* _WHAT IS EXPECTED_
Which lines of the listing below contain the string "Where"? Show each one in full, and treat uppercase and lowercase as different.

* _DATA FOR THE TASK_
□ □ □ □ □
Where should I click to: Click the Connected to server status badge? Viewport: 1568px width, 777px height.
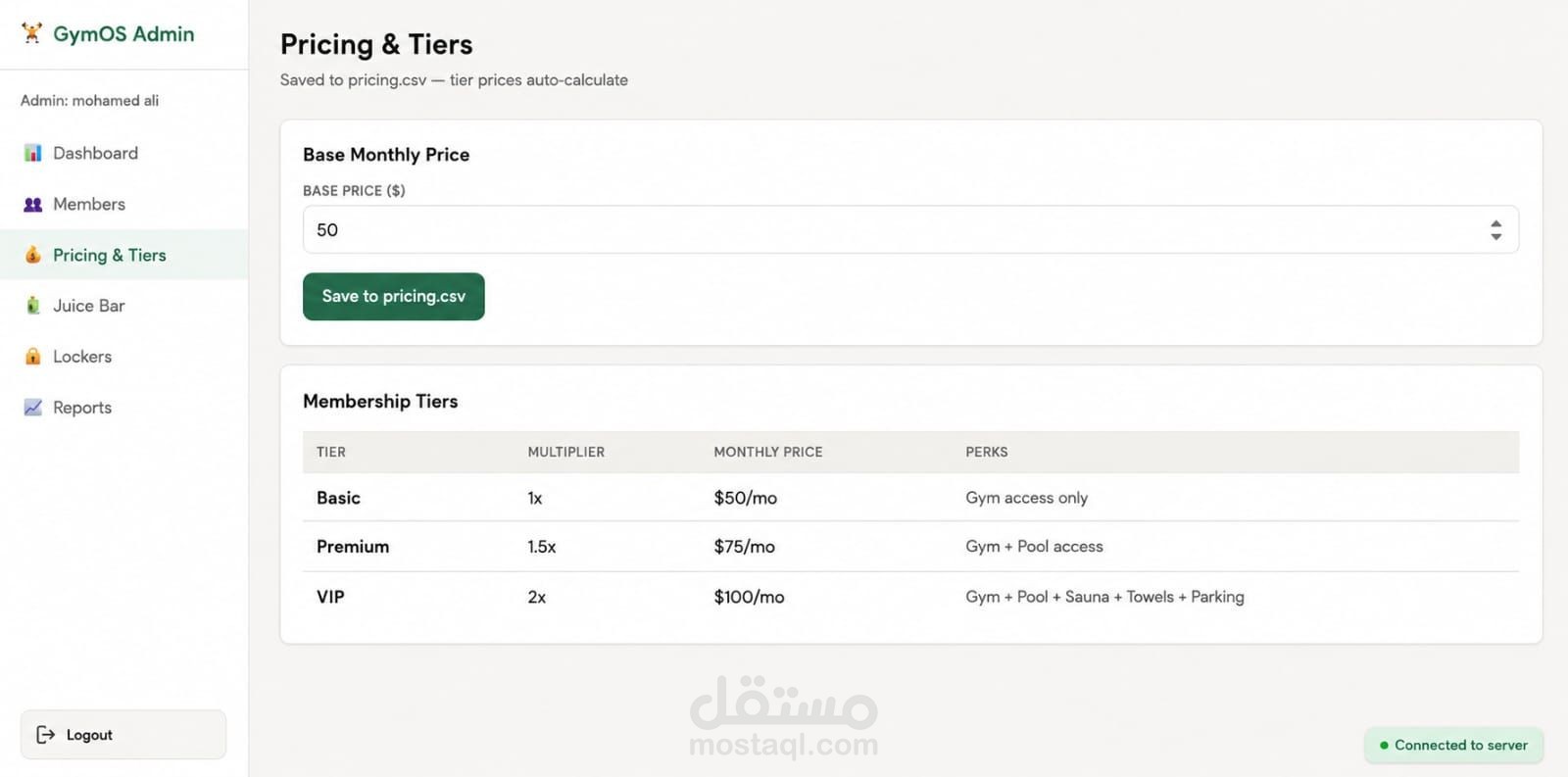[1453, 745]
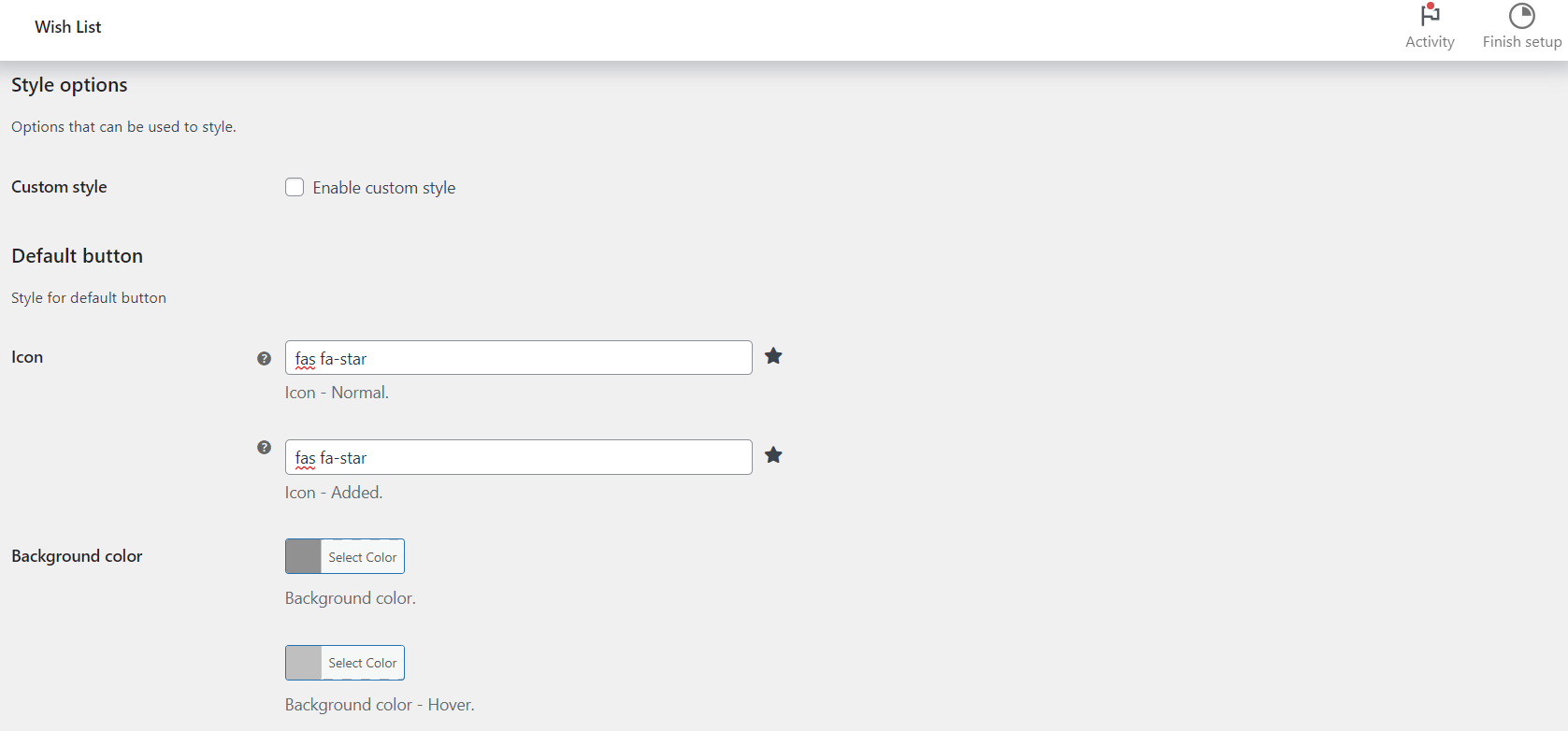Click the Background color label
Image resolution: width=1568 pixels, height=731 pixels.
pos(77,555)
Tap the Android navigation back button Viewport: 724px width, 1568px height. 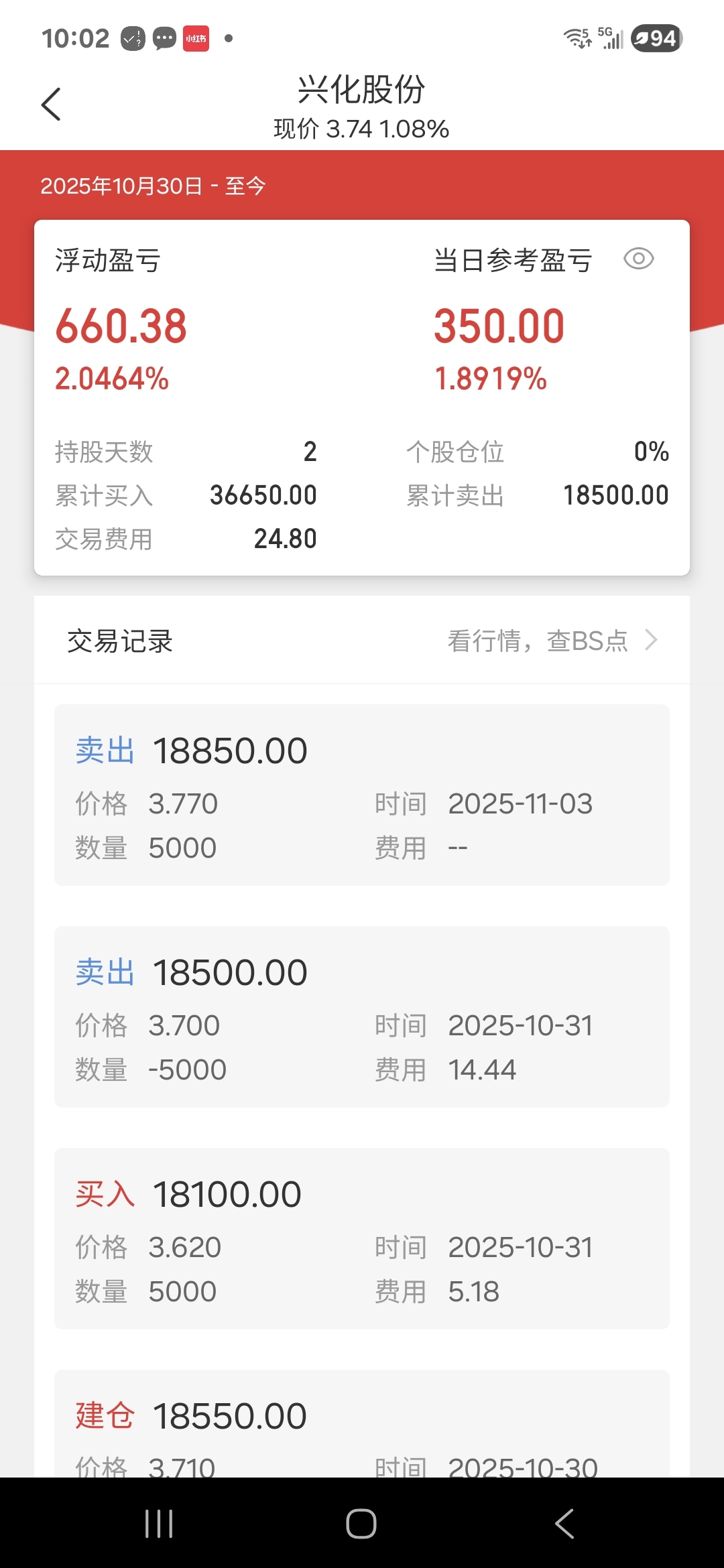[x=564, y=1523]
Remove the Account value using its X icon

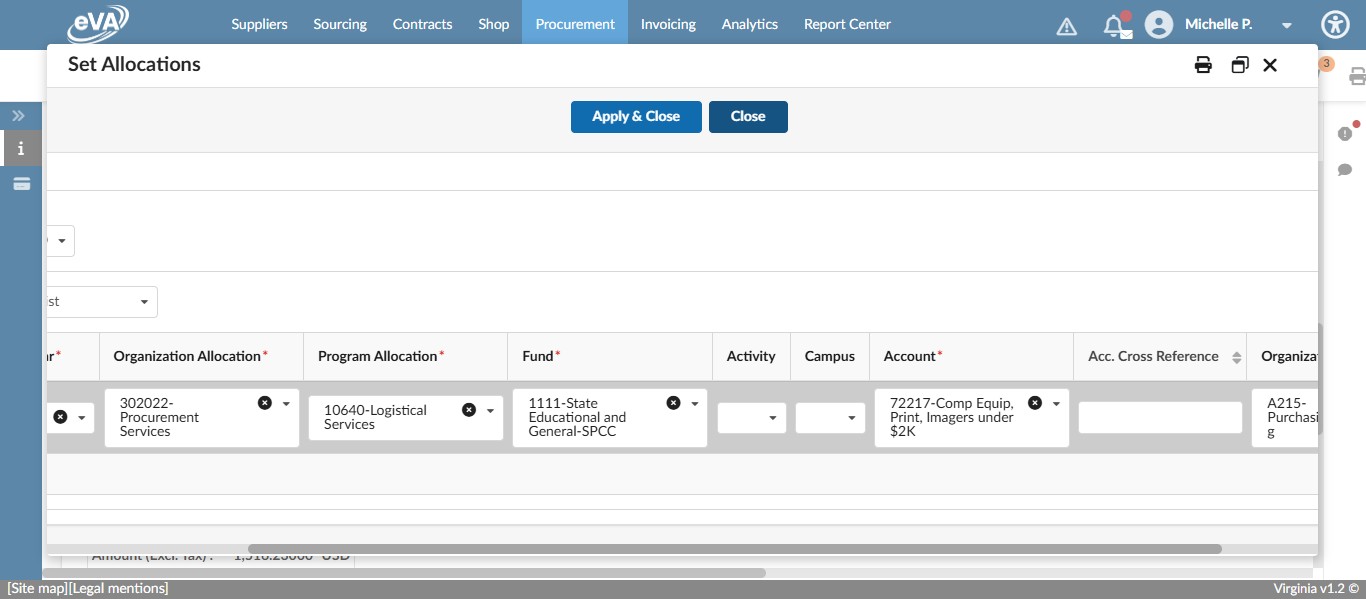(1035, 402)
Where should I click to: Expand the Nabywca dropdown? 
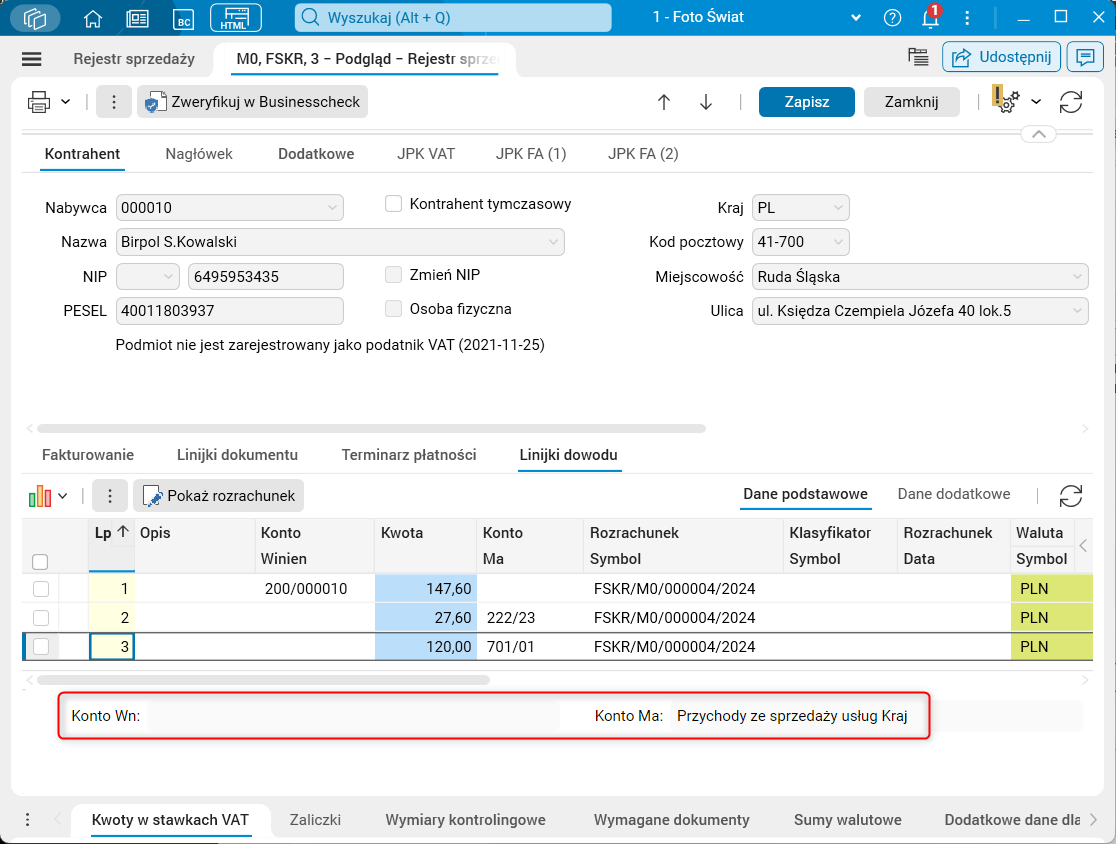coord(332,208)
□ □ □ □ □
* _TASK RESPONSE_
Where should I click to: Click the Connected to server status badge? Viewport: 1568px width, 777px height.
Where should I click to: Expand the Nabywca dropdown? 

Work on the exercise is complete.